[Start of Attachment]
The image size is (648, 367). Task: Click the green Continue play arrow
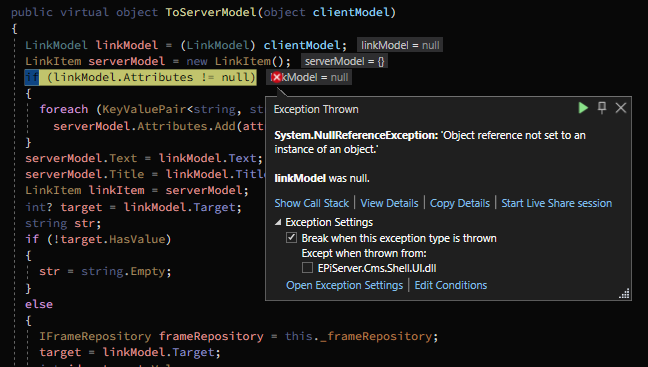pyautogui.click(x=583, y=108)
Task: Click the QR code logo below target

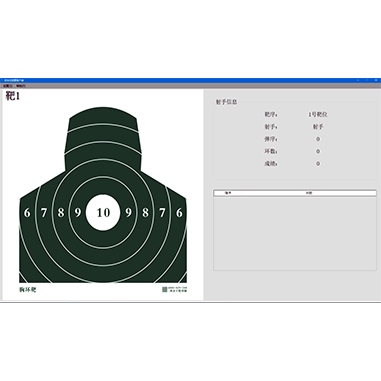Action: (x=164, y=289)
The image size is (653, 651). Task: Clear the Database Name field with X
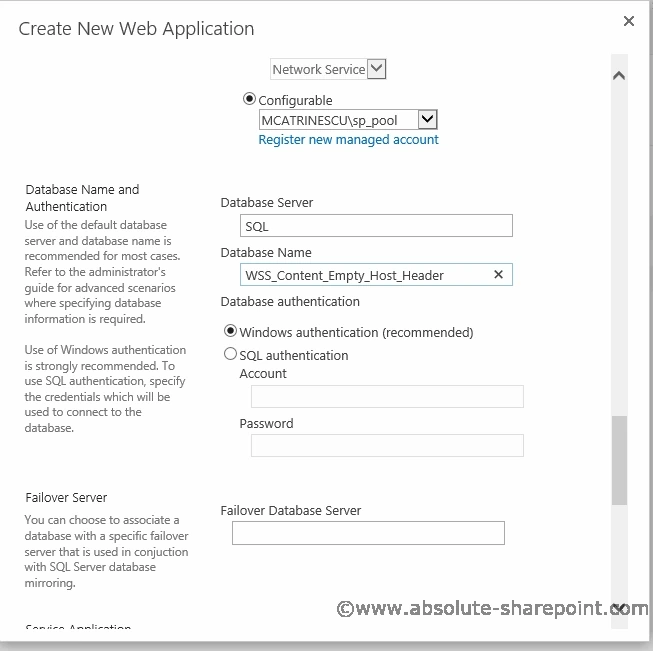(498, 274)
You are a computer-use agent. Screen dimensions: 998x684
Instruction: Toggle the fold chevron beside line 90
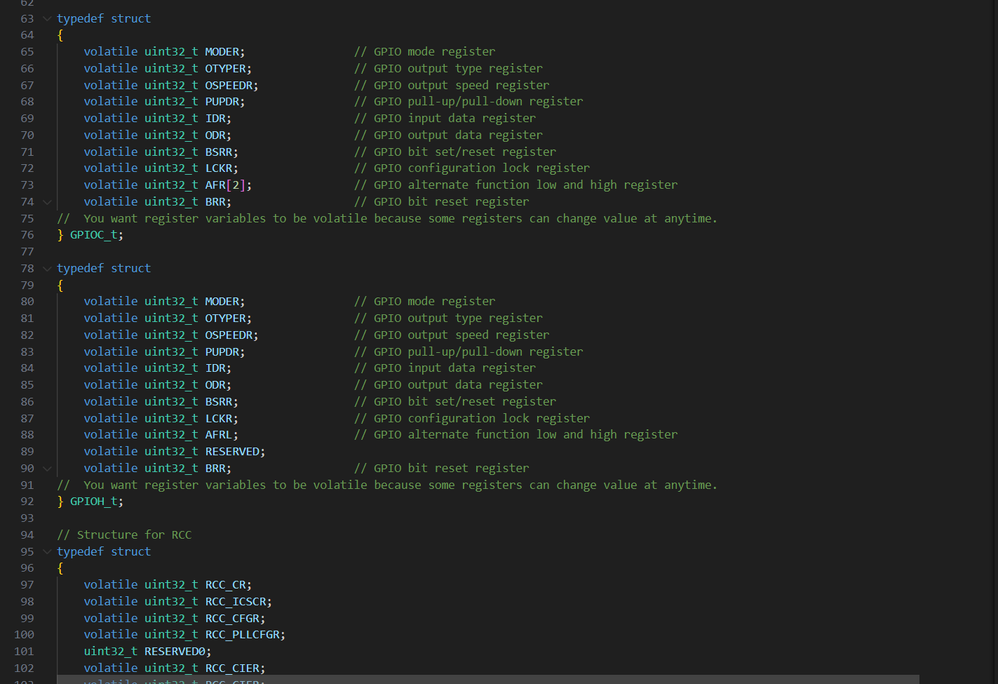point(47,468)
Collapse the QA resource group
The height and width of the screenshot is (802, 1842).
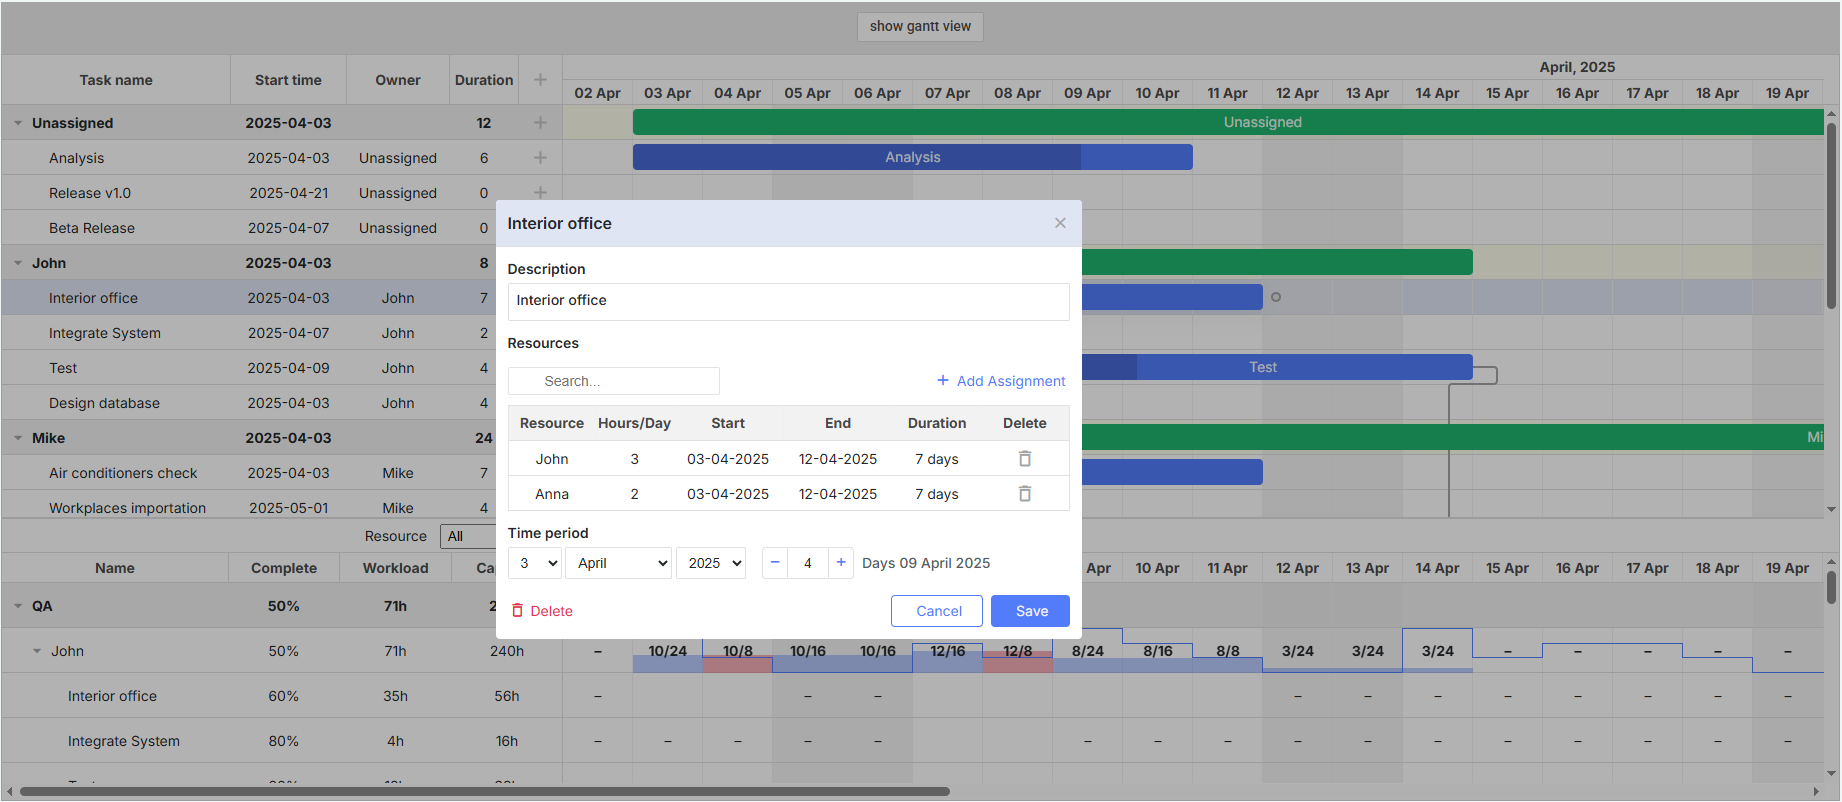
[End of Attachment]
ASSIGNED TASK:
Set down the data above word for word, leaving every picture out.

RESPONSE TO THE TASK:
The image size is (648, 367). Task: Click the green Continue play arrow
pyautogui.click(x=583, y=108)
Task: Click the QR code logo below target

Action: (x=164, y=289)
The image size is (653, 651). Task: Clear the Database Name field with X
(498, 274)
You are a computer-use agent. Screen dimensions: 998x684
Instruction: Toggle the fold chevron beside line 90
point(47,468)
Collapse the QA resource group
The height and width of the screenshot is (802, 1842).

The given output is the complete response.